═══ ENTRIES SUPPLIED ═══

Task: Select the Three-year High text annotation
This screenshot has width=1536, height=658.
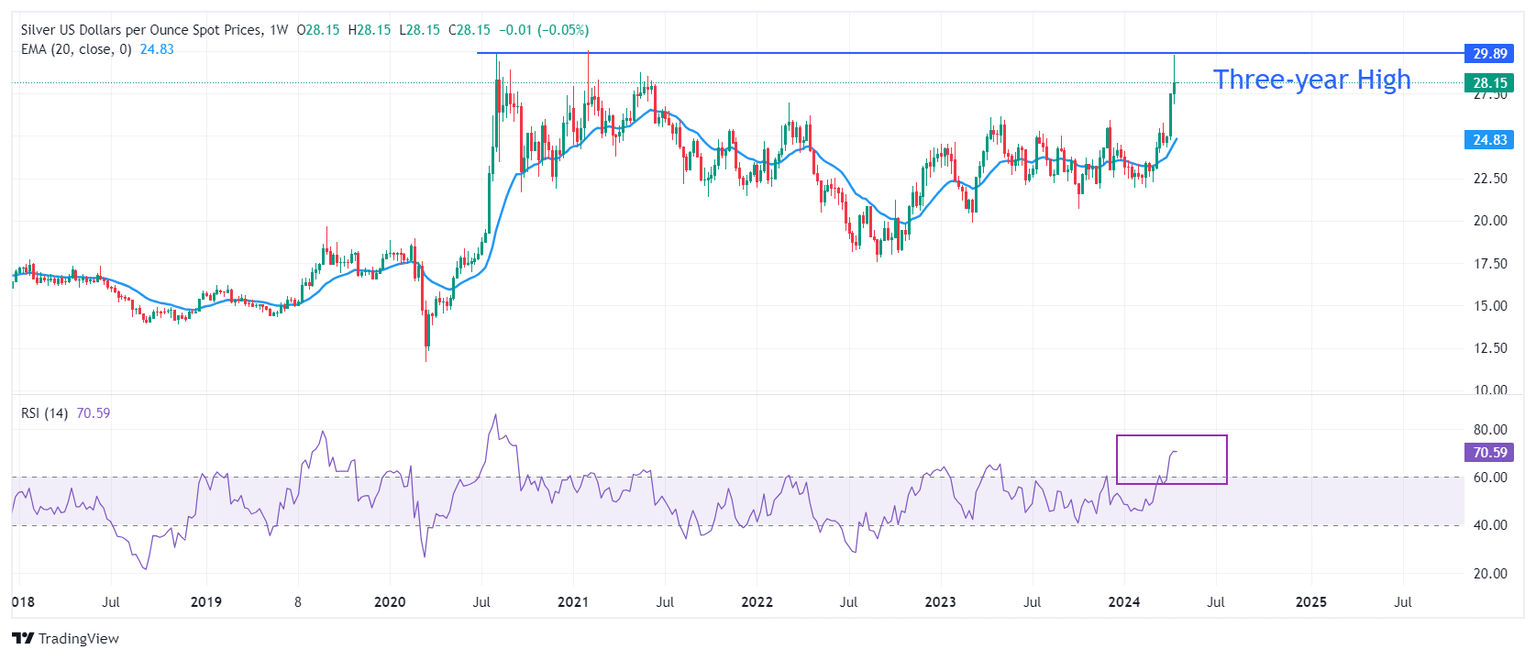Action: pos(1312,79)
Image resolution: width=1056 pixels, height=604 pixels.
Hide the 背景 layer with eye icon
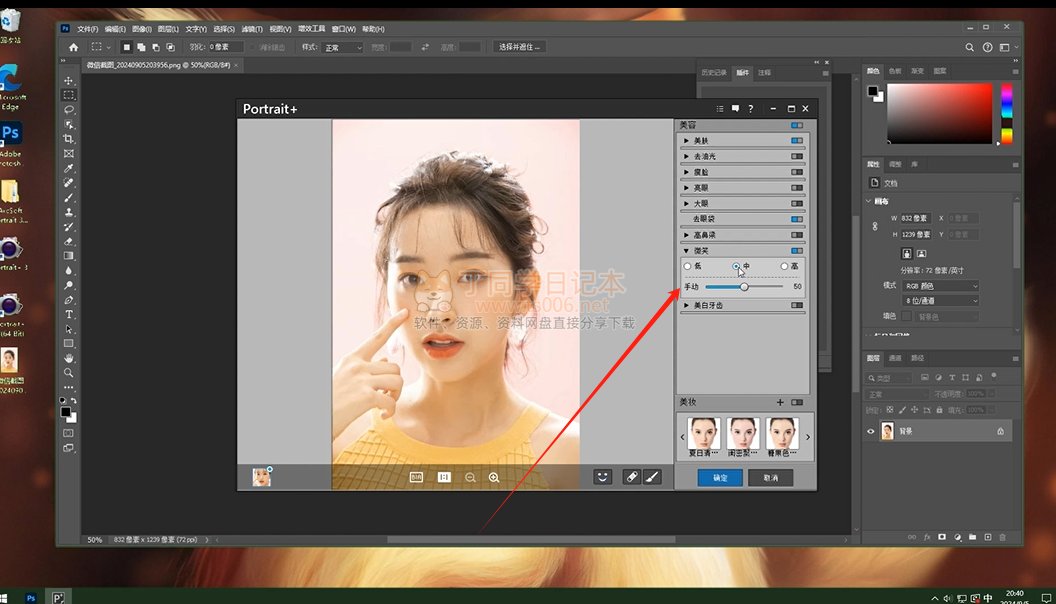pyautogui.click(x=870, y=431)
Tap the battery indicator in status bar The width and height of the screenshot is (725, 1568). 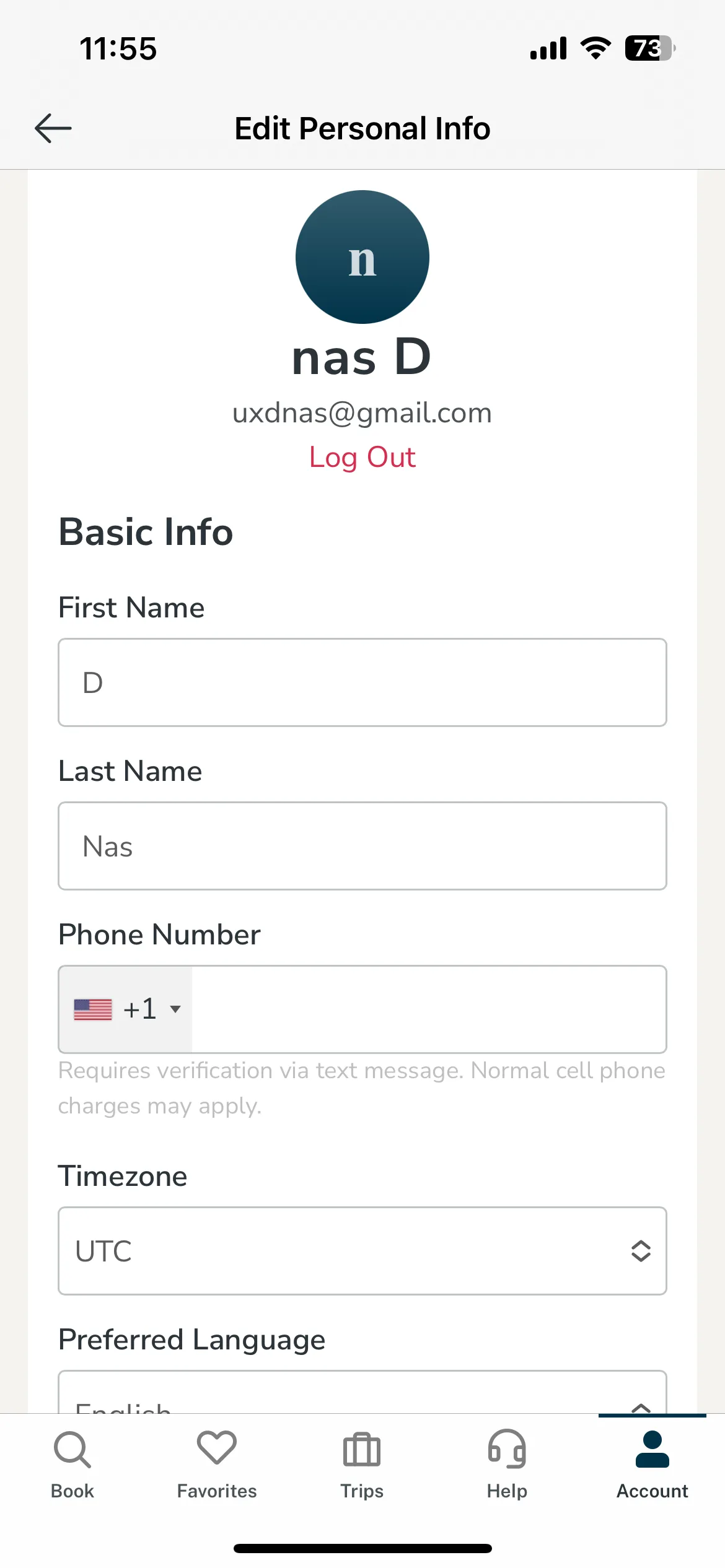[x=650, y=48]
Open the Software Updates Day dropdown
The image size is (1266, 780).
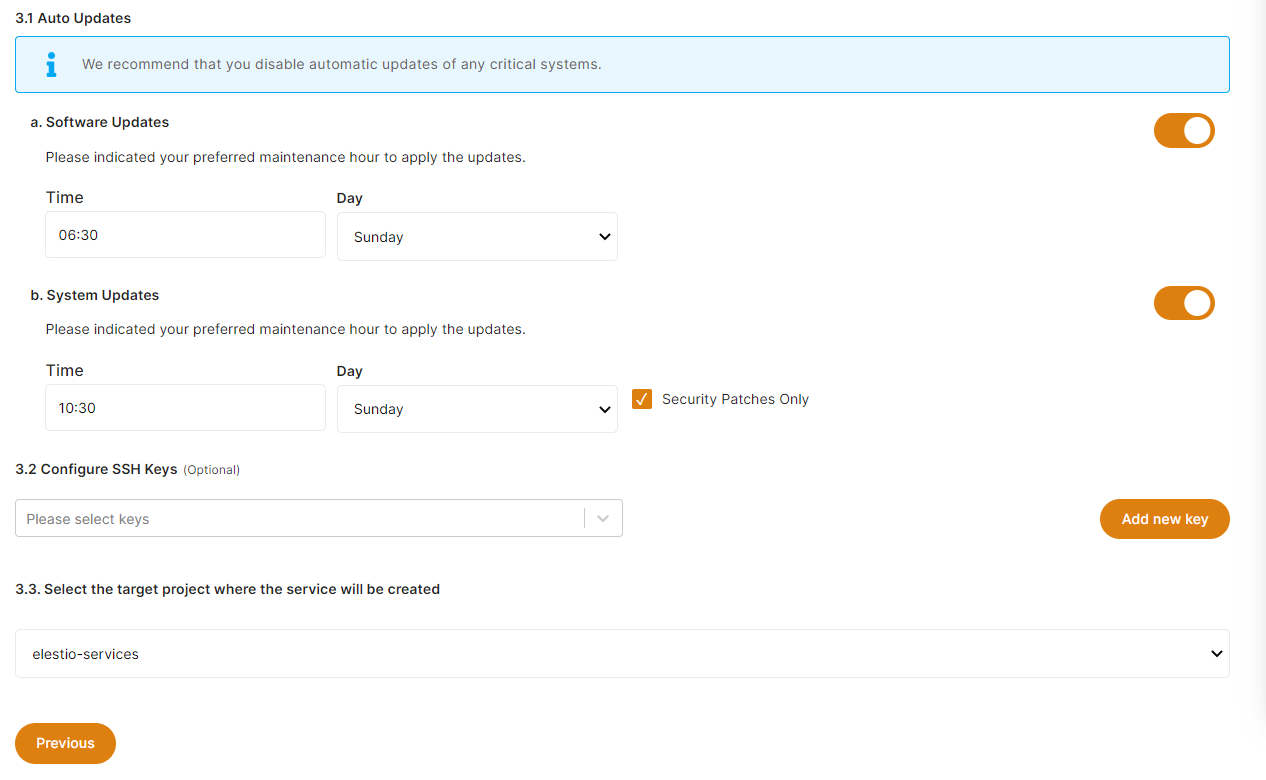pos(477,237)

═══

TASK STATEMENT = Leaving the pictures aside, transcribe exactly the lines from the one containing "Open the Software Updates Day dropdown" to the final line of the entries above, both ends included.

WRITTEN ANSWER =
Open the Software Updates Day dropdown
The image size is (1266, 780).
pos(477,237)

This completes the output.